As with so many money-generating computer viruses, organized crime is the driving force behind it. Research from Palo Alto Networks suggests that ransomware Crypto Wall has generated some $325m (£215m) for those involved. For the more technically challenged attackers there’s even the emergence of ransomware-as-a-service (RaaS)

Despite these large numbers, the average UK ransom asked for is about £540, usually requested in bitcoins, because that’s less traceable. To add urgency, a time limit is often set, after which the data is threatened with destruction. When the ransom is paid, an unencryption ‘key’ is sent.

People are the weak point

There are many types of ransomware around, many of which are delivered opportunistically by email - a phishing approach, spam, or fake software updates. Shipping notices are a popular vehicle. Then all it takes is an unguarded click … to fall victim.

With Michael Bruemmer, Vice-President of Experian Data Breach Resolution, revealing that ‘employee negligence’ is the root cause of about 80% of all the breaches they service … controlling the ‘human factor’ is often the best way to prevent a ransomware problem in the first place.

An important element in that process is effective employee training, though what is available often lacks depth and breadth. That’s because cyber security isn’t always being made a strategic priority within organizations. Instead, it’s seen as simply a burden, not a benefit.

Effective training should ensure that individuals understand their personal responsibility for information security, something that doesn’t apply only to ransomware. To facilitate learning, some organizations are ‘gamifying’ the process, turning education into ‘serious fun’.

How else to avoid an attack?

Since most ransomware takes advantage of known vulnerabilities, ensuring all software patches are up-to-date remains one of the best forms of security. Beyond that, for most organizations, layered security – anti-virus software, web filtering and personal firewalls – will help create a ‘digital shield’ that can stop ransomware breaking through.

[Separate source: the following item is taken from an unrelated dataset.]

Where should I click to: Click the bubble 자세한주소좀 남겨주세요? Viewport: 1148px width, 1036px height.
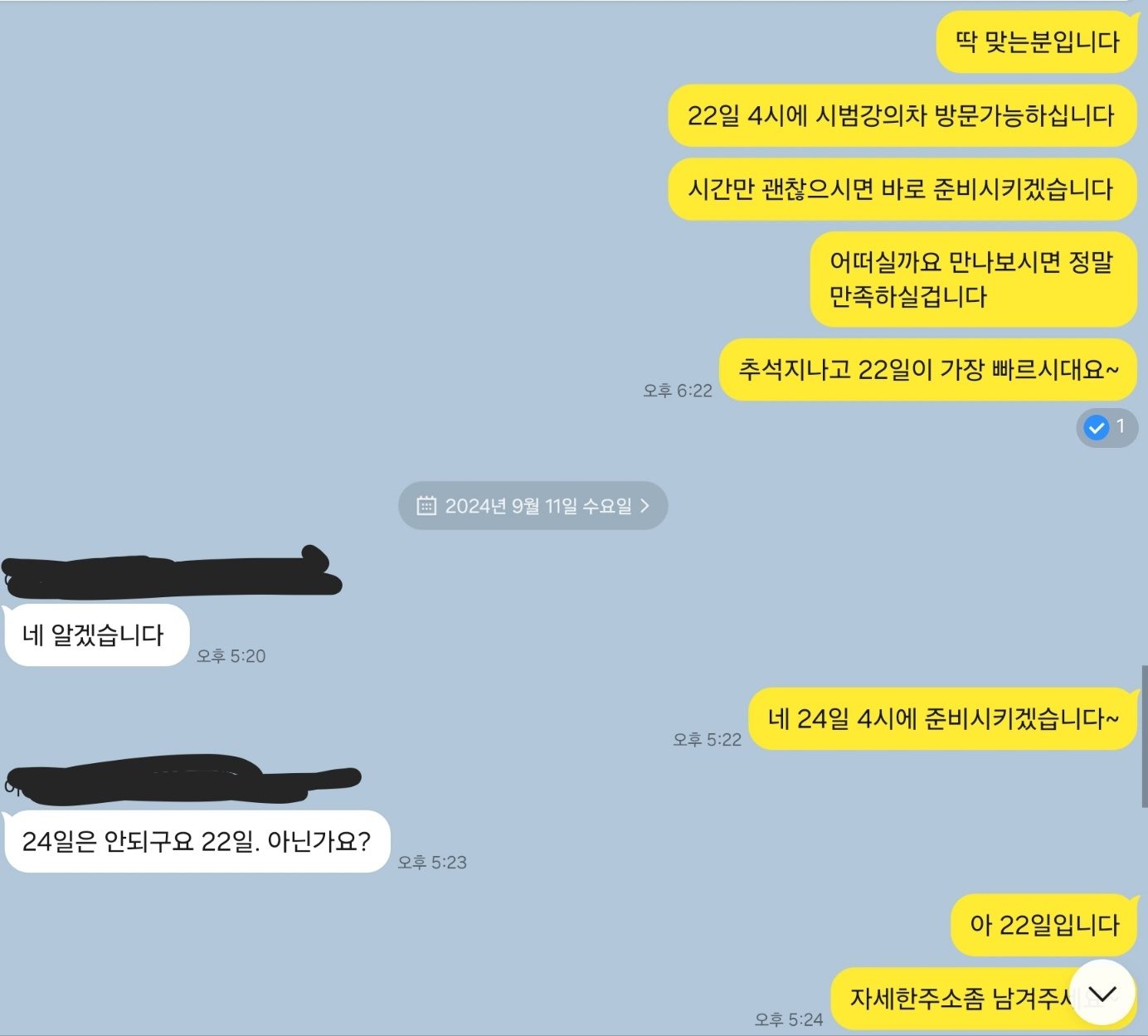984,998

In many organizations, most users are local administrators who able to install ‘unvetted’ applications and make system adjustments. This leaves the door open for ransomware to creep in. In this environment, everyday tasks such as web browsing and e-mail checking become unsafe.

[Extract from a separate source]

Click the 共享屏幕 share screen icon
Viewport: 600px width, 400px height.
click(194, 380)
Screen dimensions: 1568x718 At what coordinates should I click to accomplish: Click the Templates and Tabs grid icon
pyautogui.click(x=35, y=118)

However, by making the most of Window’s User Account Control (UAC), you can introduce extra resilience to attack by blocking or restricting unauthorized applications that might otherwise compromise data, particularly at endpoints such as laptops, desktop PCs, removable storage and mobile devices, which can become conduits for transferring vulnerabilities to the network. Given the widespread adoption of BYOD (Bring Your Own Device) policies, an organization’s network security perimeter has been all but erased.

If the worst happens

If ransomware hits, then making sure you are continually backing up as close to real time as possible, is the backstop that minimizes damage by ensuring you can restore data without having to pay out a ransom. Serializing backups so that older versions remain available is a sensible precaution, should newer versions become encrypted.

Should you pay up?

Official policy is to never pay anything to any blackmailer. If you do, they are likely to see you as a ‘soft touch’ and keep coming back for more. Cyber criminals also share information about who pays, further entrenching ransomware in the system.

And even if you get all your data back – and there’s no guarantee that you will, or that it won’t be corrupted – there’s still the downtime involved in restoring the system. The average time taken to fix issues caused by a ransomware infection is around 33 working hours.

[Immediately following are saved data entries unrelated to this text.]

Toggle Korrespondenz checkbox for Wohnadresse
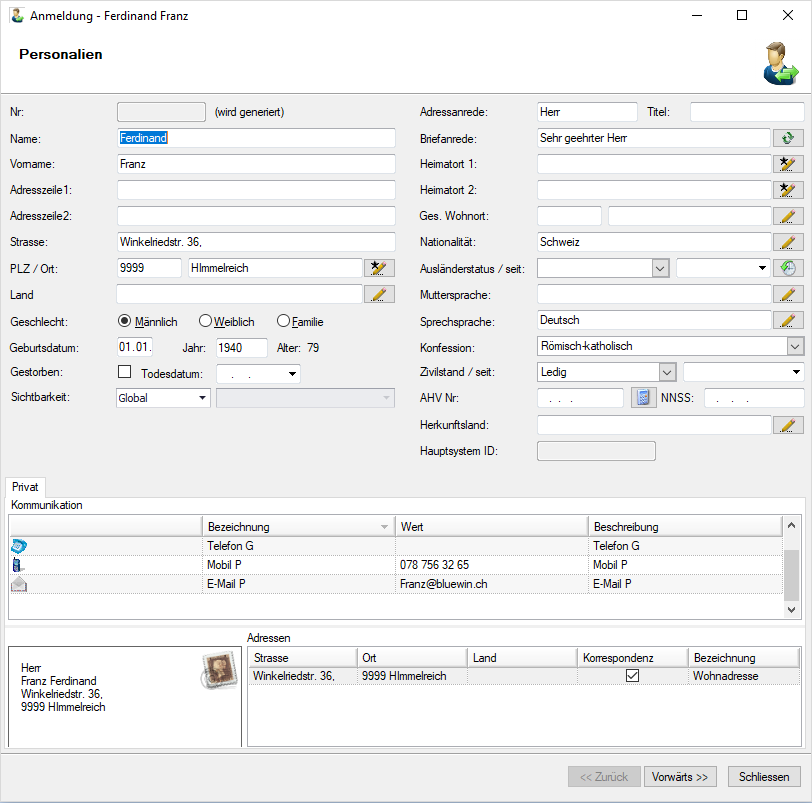The height and width of the screenshot is (803, 812). (632, 676)
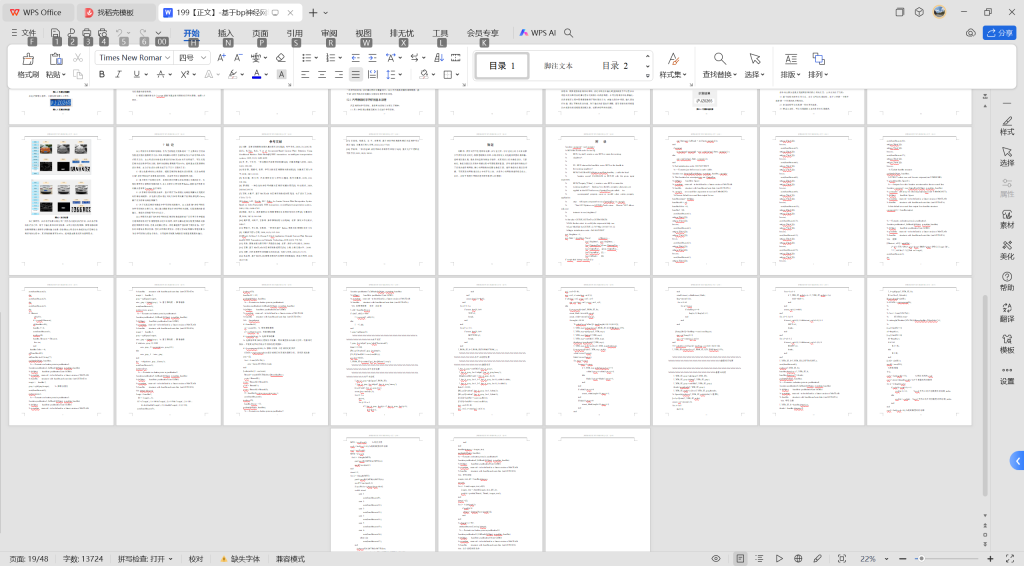Open the 翻译 translate tool in sidebar
Viewport: 1024px width, 566px height.
pos(1006,311)
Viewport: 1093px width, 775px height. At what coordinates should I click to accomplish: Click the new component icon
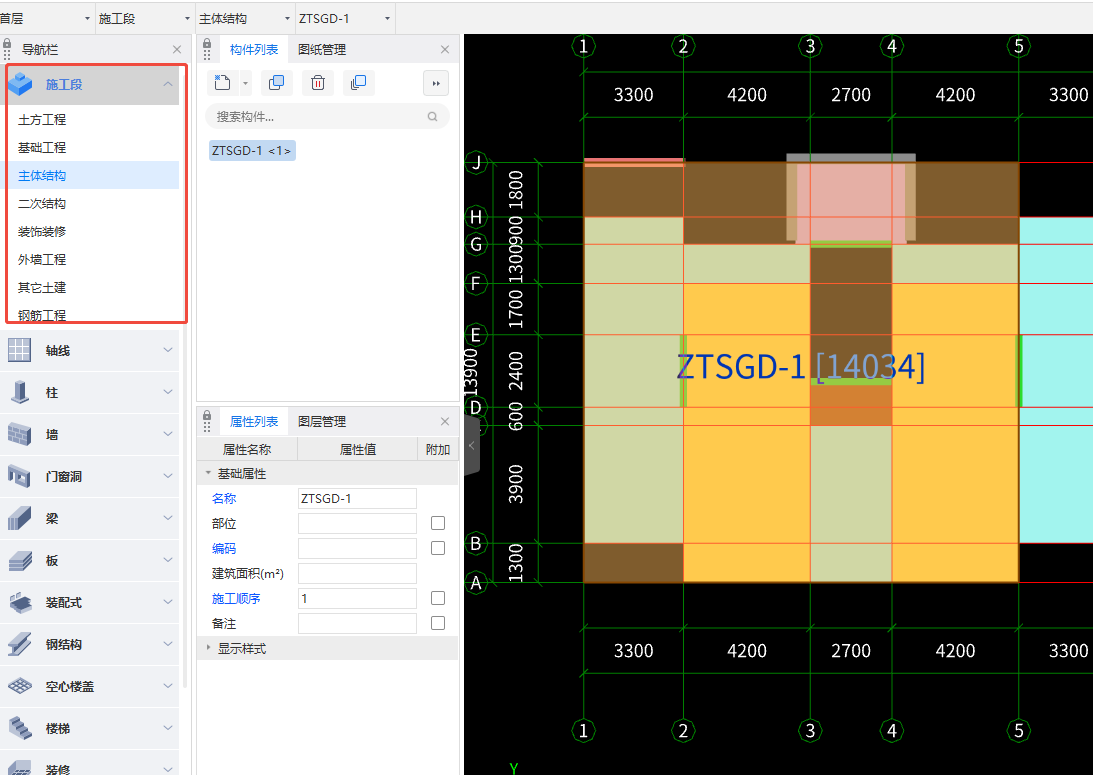pos(223,83)
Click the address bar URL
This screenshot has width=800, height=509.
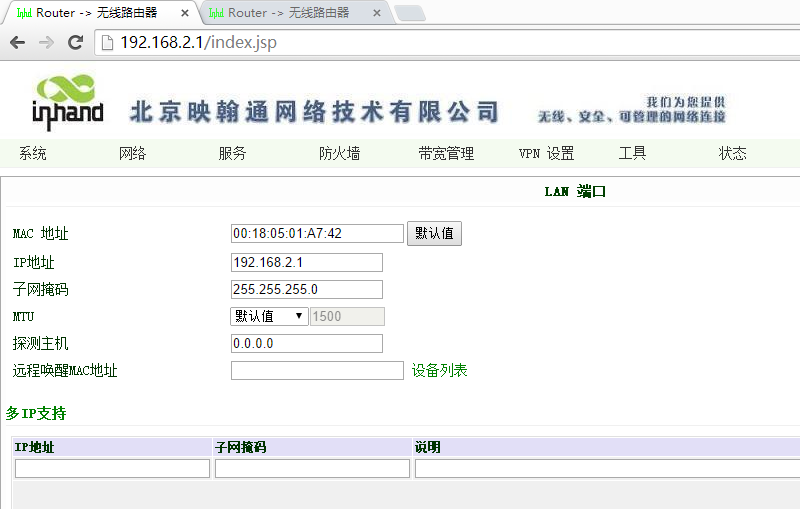(x=198, y=43)
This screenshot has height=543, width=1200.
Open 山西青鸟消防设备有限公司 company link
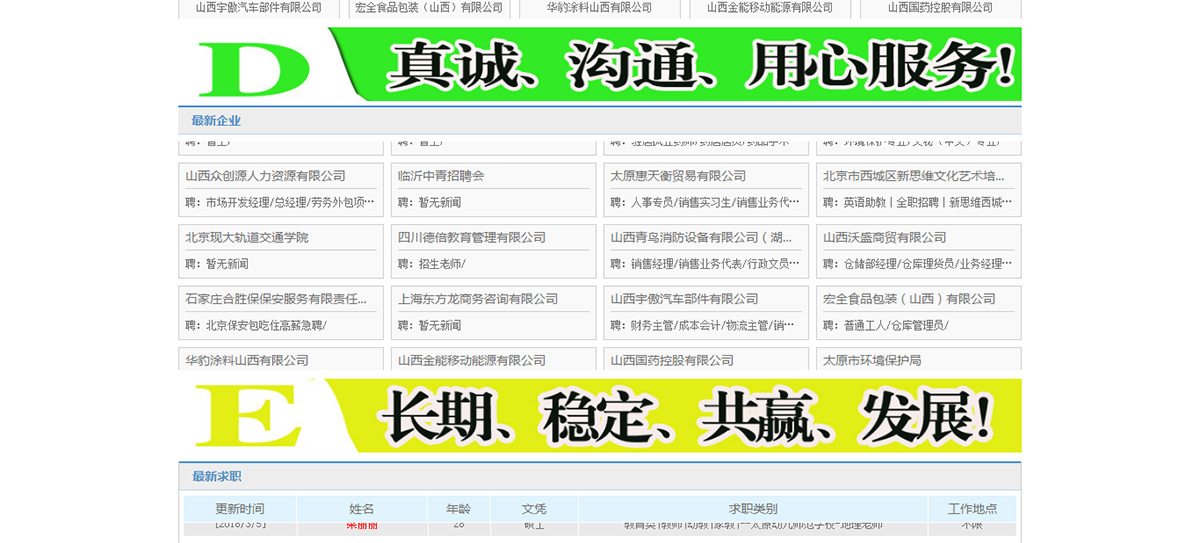(x=701, y=238)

Nearly two-thirds of organizations hit by ransomware demands pay up. Of those that don’t, over half (55%) lose their kidnapped data – with no unencryption key it is virtually impossible to recover files.

A ransomware attack is especially damaging to companies that have no incident response ability or backup program in place, and so aren’t able to respond quickly or effectively.

If your first priority is to prevent a ransomware attack getting through, your second priority is to turn it from a commercial and reputational disaster into just an inconvenience.